**EXERCISE REQUIREMENTS**
From the records, pick out and copy each line containing "cell".

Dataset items
***

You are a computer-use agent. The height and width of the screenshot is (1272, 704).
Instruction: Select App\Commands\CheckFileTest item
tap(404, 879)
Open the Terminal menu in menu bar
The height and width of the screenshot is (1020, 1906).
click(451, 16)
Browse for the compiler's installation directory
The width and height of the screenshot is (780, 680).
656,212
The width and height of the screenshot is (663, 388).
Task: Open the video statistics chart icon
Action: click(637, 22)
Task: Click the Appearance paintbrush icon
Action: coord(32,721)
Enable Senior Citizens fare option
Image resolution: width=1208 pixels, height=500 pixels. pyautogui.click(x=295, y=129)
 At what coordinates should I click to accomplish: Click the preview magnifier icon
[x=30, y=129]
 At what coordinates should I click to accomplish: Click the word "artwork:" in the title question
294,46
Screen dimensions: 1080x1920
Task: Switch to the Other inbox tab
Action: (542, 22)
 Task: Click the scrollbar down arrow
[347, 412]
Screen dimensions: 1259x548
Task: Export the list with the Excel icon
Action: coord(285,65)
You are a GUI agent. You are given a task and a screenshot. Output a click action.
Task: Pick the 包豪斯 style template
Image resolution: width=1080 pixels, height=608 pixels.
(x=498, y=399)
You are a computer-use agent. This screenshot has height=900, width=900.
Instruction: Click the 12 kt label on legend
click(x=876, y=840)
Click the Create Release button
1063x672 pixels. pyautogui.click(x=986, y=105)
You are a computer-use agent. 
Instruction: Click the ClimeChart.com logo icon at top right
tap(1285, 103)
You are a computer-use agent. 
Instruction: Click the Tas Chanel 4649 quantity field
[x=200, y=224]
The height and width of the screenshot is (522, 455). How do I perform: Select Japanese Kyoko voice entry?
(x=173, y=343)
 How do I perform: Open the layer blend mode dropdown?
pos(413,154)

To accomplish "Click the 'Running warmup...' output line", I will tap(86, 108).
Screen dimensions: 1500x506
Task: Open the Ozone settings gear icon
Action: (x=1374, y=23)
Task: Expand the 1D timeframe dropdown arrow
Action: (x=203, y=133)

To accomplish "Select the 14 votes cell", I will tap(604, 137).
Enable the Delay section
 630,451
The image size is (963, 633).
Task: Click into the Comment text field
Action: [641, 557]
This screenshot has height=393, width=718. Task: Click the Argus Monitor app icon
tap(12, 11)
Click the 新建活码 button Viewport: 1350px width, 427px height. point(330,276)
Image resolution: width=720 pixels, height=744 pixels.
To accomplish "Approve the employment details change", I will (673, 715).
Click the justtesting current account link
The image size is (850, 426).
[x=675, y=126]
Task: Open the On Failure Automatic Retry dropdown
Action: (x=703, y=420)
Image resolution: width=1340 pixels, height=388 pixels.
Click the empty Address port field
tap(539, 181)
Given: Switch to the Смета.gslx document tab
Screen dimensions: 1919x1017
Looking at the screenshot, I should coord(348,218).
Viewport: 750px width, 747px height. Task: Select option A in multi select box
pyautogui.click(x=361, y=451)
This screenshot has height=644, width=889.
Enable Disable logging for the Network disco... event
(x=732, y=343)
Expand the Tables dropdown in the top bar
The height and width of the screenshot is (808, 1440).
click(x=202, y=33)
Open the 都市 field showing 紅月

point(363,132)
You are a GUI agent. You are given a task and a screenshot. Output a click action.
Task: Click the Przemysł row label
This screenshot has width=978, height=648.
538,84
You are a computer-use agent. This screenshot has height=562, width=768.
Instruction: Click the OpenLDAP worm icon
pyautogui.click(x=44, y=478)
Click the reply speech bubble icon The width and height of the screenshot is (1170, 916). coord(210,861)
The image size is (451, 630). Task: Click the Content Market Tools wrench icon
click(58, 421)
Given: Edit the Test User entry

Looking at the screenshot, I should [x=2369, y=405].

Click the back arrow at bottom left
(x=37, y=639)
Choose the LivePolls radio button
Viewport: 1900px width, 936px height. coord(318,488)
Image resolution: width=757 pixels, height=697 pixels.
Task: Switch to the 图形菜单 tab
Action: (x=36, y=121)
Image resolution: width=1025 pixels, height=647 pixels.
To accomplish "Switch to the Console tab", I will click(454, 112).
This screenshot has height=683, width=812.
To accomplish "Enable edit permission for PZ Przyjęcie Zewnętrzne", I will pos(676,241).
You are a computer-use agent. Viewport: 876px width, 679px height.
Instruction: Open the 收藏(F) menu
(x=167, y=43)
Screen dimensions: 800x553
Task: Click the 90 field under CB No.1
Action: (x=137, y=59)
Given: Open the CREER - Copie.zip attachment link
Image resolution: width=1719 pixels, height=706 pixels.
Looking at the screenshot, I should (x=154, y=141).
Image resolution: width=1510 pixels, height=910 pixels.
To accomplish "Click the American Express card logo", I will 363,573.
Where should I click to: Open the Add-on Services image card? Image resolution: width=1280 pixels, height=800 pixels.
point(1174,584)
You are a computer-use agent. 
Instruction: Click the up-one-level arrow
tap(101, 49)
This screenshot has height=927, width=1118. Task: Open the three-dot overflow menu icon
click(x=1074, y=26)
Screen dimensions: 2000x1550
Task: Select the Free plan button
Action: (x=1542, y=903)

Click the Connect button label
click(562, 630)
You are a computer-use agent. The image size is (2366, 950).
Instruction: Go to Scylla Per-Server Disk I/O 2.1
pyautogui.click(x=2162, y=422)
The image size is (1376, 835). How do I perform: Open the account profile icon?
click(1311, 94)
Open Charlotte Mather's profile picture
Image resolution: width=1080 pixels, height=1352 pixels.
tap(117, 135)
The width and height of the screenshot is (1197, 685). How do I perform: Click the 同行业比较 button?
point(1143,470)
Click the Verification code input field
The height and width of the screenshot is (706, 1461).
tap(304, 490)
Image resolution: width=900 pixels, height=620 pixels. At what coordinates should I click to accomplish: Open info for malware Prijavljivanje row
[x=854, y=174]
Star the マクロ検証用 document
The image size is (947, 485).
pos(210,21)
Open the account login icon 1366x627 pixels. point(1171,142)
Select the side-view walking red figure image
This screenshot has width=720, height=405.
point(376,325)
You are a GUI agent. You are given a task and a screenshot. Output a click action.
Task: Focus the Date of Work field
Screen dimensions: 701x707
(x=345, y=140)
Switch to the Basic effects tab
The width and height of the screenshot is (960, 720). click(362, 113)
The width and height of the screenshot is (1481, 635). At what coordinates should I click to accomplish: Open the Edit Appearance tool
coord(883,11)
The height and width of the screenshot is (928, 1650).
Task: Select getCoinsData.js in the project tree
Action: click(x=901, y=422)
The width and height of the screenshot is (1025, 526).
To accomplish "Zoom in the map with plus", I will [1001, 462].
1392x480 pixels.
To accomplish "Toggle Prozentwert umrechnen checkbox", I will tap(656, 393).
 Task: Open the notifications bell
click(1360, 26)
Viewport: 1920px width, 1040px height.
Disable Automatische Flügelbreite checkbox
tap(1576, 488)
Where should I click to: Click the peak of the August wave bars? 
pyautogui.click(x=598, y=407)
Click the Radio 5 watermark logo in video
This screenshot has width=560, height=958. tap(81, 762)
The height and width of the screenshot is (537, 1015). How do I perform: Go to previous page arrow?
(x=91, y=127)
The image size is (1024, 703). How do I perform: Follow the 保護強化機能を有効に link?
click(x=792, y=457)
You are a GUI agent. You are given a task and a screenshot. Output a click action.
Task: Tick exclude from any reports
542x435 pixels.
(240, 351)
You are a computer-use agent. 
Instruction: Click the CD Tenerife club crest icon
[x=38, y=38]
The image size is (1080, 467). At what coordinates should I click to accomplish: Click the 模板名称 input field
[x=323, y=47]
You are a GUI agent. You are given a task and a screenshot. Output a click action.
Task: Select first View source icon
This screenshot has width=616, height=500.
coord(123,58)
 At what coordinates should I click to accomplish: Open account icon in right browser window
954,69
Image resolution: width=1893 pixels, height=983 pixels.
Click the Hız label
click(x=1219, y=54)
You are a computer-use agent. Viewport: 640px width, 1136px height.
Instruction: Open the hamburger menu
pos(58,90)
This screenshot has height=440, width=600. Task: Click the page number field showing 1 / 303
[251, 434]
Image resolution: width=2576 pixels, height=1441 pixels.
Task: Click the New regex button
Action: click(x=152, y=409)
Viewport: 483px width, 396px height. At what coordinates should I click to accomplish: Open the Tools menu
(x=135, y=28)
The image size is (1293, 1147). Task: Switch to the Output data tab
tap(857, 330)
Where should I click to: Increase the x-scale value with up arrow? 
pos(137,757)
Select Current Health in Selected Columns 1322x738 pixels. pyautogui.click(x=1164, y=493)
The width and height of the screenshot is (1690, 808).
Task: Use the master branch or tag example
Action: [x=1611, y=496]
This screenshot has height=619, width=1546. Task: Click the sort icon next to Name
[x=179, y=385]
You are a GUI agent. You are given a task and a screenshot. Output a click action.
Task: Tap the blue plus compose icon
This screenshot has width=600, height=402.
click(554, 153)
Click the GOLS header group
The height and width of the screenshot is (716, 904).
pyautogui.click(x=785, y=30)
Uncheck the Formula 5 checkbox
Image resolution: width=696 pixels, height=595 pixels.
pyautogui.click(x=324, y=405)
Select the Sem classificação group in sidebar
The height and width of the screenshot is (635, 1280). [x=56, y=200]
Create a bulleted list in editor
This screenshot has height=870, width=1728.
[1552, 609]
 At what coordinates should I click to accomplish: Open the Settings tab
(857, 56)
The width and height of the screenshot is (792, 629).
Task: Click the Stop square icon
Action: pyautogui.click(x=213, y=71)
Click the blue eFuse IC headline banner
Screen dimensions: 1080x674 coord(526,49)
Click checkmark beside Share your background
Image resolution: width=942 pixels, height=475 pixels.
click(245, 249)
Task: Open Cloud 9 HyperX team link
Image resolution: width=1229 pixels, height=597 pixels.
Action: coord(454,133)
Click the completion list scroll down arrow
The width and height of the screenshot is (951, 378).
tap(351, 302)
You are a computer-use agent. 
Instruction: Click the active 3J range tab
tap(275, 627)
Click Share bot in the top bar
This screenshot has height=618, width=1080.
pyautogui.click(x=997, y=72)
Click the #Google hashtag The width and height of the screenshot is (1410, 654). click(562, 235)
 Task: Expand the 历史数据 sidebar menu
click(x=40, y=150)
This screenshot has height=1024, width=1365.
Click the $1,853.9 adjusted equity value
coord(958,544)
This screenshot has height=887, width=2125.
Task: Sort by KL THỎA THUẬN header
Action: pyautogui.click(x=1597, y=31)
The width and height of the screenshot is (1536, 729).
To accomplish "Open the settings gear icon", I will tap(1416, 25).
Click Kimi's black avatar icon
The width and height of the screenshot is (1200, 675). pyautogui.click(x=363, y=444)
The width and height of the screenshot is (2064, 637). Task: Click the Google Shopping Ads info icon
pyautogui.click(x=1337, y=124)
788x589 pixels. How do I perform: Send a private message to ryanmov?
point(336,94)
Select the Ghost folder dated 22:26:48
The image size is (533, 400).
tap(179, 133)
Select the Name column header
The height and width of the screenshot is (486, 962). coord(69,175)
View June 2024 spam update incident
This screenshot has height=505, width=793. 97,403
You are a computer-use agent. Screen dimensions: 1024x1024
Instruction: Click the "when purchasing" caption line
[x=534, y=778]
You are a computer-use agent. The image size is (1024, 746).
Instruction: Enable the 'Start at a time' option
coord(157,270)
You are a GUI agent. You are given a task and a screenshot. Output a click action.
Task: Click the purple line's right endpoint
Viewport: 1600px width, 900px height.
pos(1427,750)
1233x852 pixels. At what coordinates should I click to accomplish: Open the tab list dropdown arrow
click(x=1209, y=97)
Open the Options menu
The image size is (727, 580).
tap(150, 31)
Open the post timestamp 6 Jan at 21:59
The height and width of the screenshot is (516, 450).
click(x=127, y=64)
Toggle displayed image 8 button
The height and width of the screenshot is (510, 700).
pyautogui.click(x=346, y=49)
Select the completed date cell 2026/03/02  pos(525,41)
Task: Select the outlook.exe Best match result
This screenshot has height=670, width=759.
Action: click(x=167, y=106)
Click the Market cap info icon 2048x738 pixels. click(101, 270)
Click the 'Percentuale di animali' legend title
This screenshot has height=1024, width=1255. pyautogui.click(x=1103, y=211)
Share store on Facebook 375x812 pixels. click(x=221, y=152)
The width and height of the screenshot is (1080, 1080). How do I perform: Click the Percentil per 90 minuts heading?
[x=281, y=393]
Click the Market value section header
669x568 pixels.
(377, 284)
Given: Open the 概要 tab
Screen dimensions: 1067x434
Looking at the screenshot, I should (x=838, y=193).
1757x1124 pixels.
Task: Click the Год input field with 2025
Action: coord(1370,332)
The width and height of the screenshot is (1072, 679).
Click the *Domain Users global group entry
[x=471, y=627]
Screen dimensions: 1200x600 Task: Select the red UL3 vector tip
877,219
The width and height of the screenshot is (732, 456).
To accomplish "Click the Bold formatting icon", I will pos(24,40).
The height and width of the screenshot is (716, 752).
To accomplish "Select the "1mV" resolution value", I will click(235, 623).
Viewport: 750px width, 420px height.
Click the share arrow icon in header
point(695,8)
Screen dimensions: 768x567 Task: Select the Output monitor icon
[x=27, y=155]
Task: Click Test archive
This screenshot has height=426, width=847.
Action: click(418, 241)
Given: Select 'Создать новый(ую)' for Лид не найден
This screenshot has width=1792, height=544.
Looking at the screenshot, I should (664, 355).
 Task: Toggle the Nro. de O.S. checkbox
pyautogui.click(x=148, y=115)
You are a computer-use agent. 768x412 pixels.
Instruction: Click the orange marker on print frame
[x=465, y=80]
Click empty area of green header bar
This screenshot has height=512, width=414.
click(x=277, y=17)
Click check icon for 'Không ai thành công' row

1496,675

***

**RESULT FOR THIS EXERCISE**
To accomplish "Select the 14 votes cell", I will tap(604, 137).
Select the completed date cell 2026/03/02  pos(525,41)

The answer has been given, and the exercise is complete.